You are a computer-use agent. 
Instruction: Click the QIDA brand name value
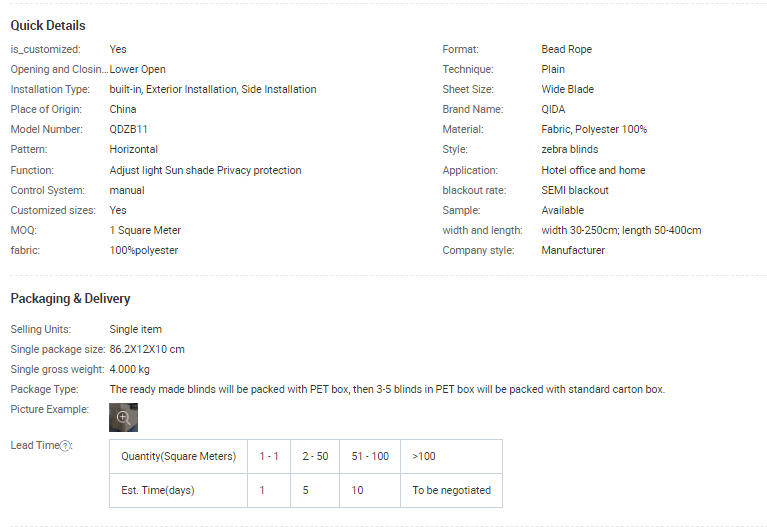(x=553, y=110)
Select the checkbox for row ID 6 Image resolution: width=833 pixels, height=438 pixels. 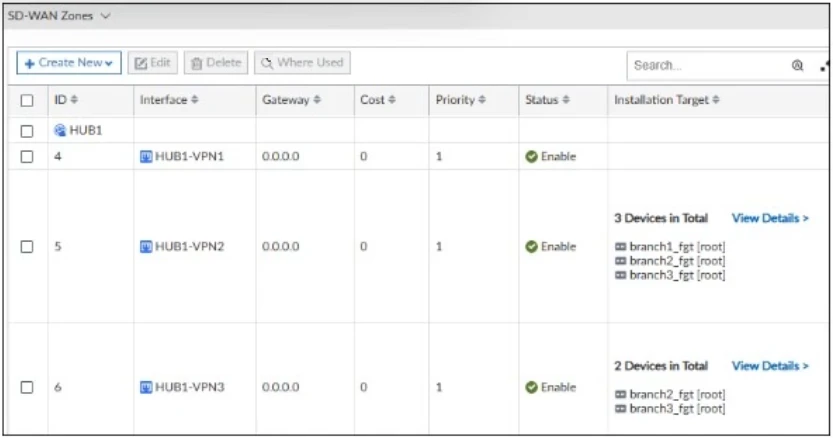point(28,387)
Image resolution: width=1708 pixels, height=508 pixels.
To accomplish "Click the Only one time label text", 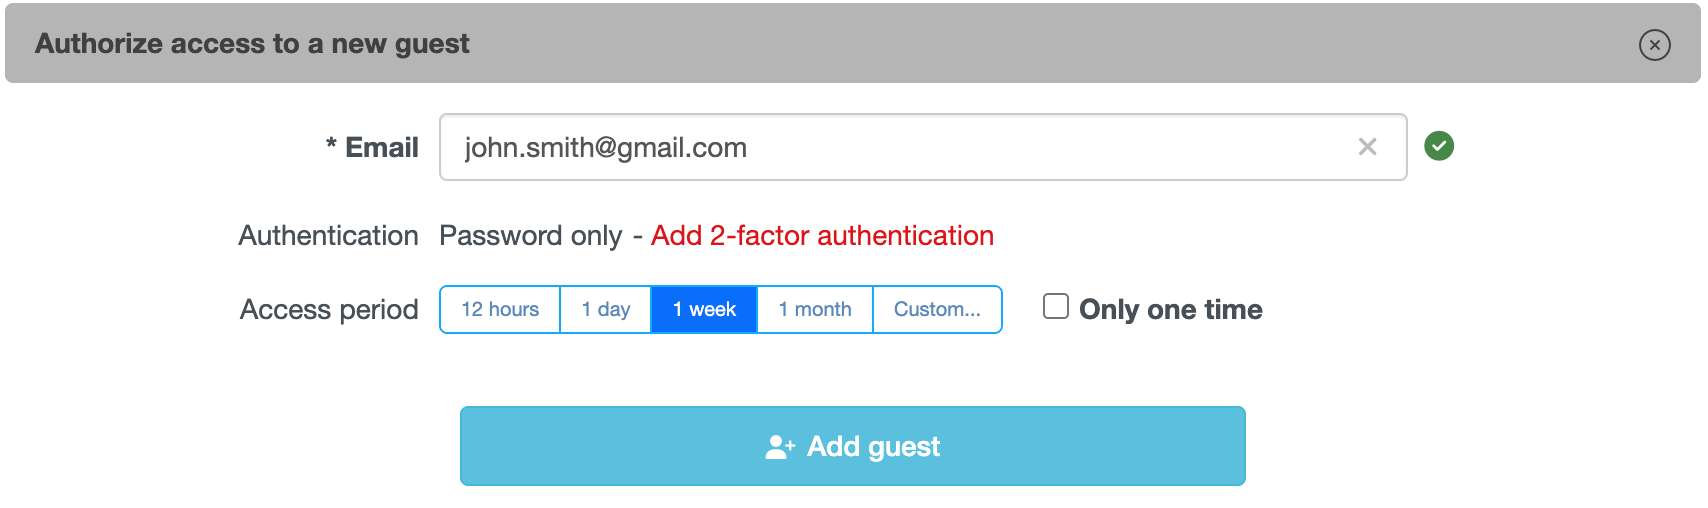I will coord(1170,310).
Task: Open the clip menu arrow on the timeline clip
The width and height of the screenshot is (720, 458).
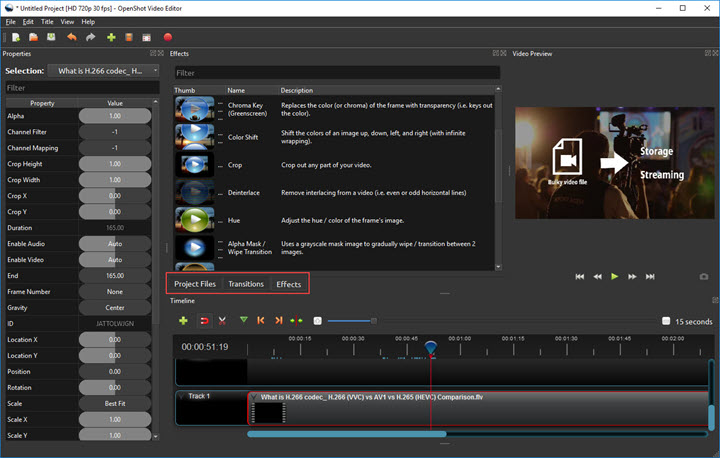Action: pyautogui.click(x=254, y=397)
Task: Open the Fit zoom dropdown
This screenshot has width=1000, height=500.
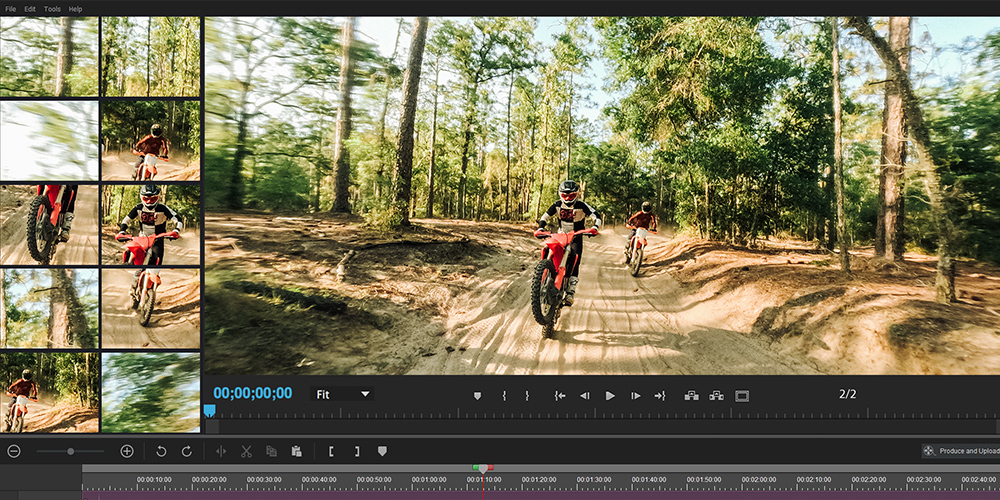Action: click(342, 394)
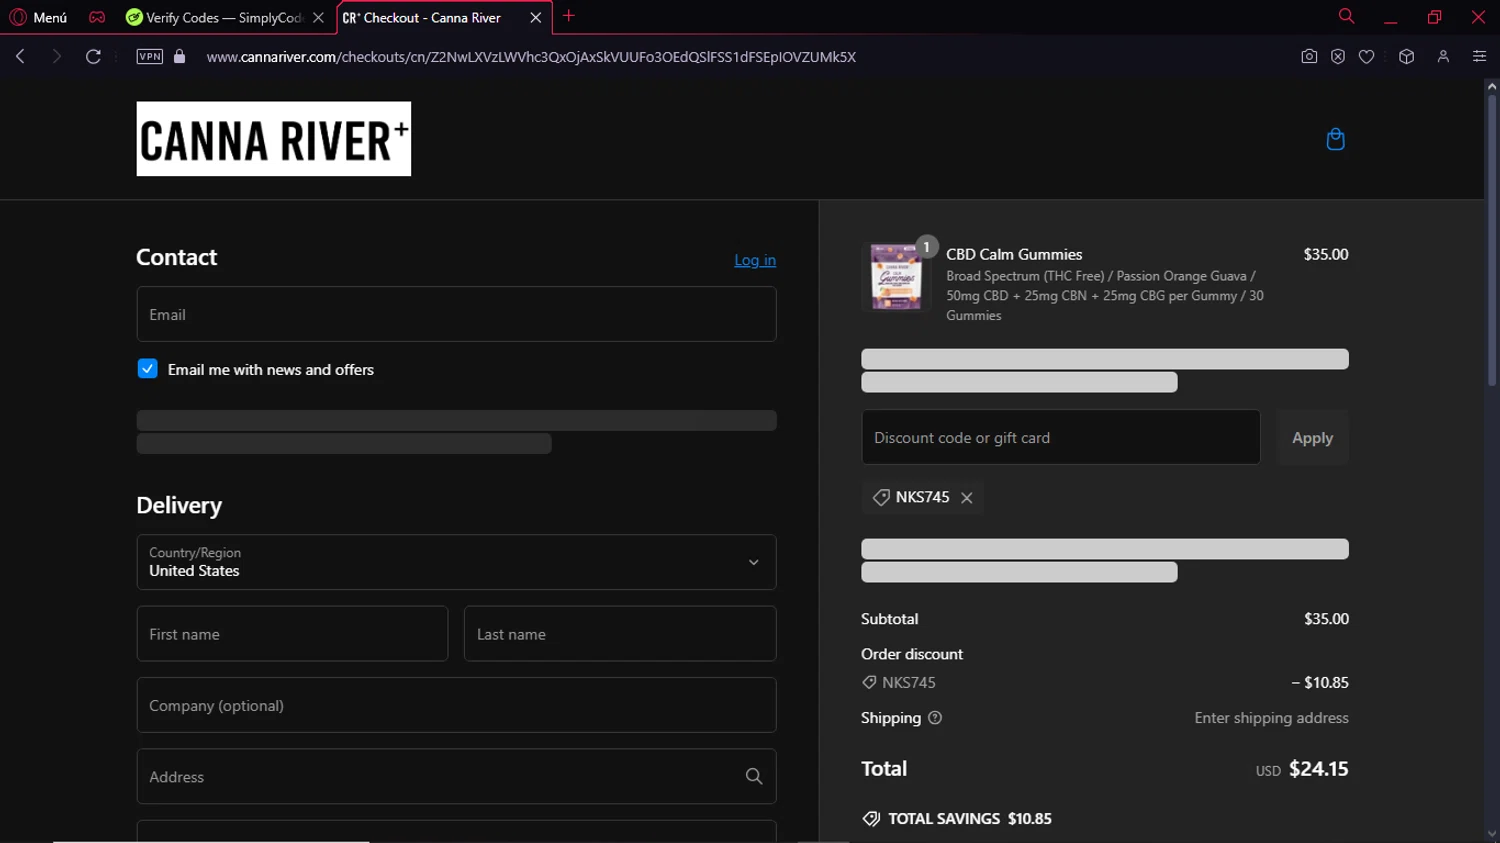Open browser easy setup sidebar icon
The image size is (1500, 843).
click(1479, 57)
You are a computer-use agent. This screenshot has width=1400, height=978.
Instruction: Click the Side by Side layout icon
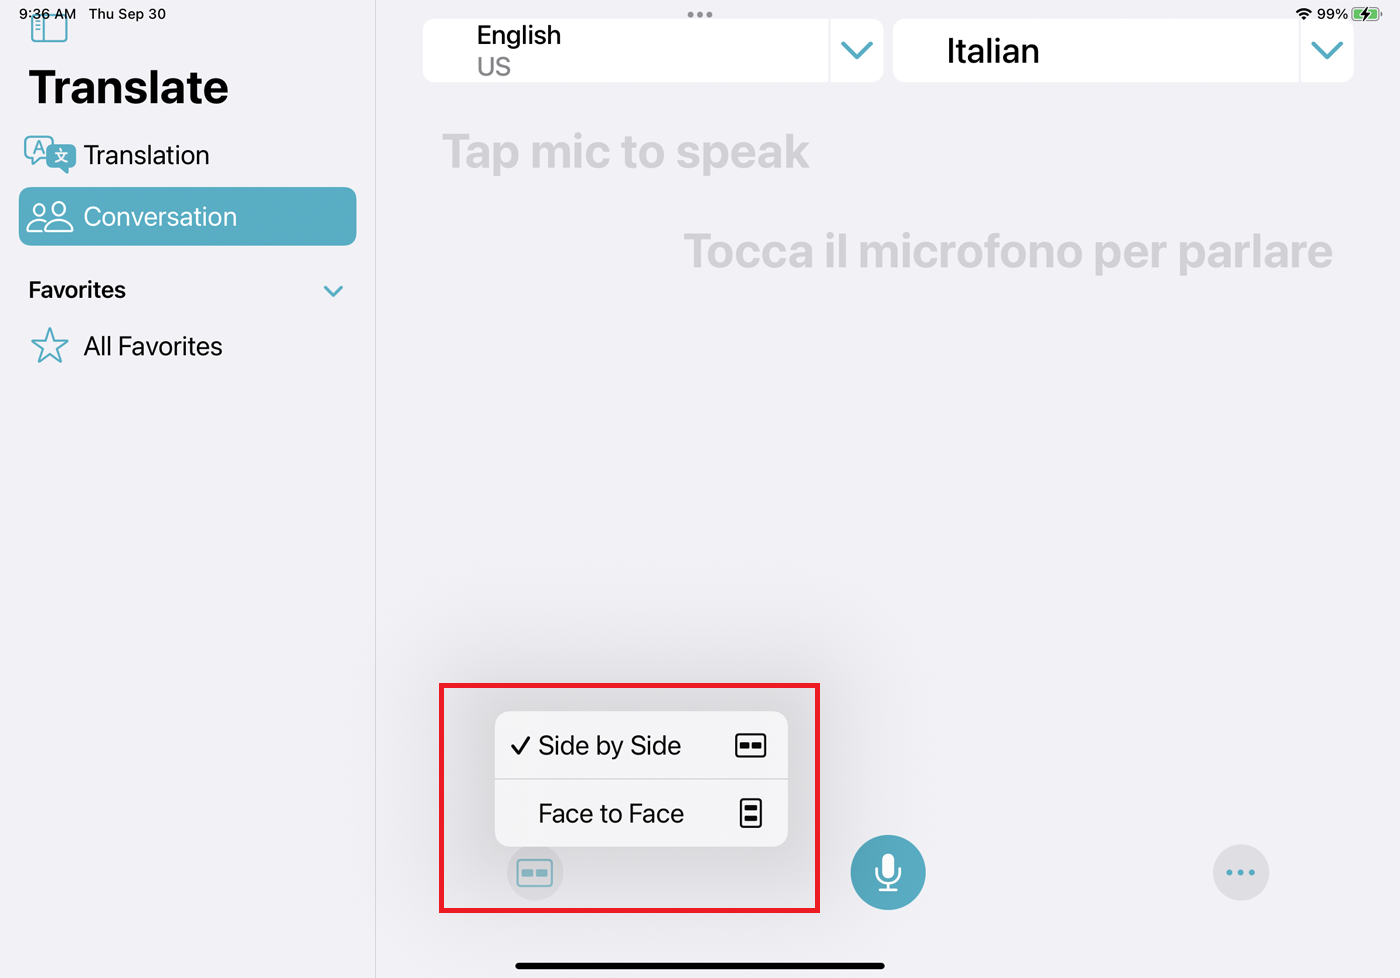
☆ ☆ ☆
**Work order:** Please restate word for word the lines above, starting with the line that holds "This screenshot has width=1000, height=500." and ending with the final line of the records, while leaving out pictures.

**Expected answer:**
This screenshot has width=1000, height=500.
Action: click(342, 394)
Open browser easy setup sidebar icon
The image size is (1500, 843).
click(1479, 57)
You are a computer-use agent. This screenshot has width=1400, height=978.
Instruction: Click the Side by Side layout icon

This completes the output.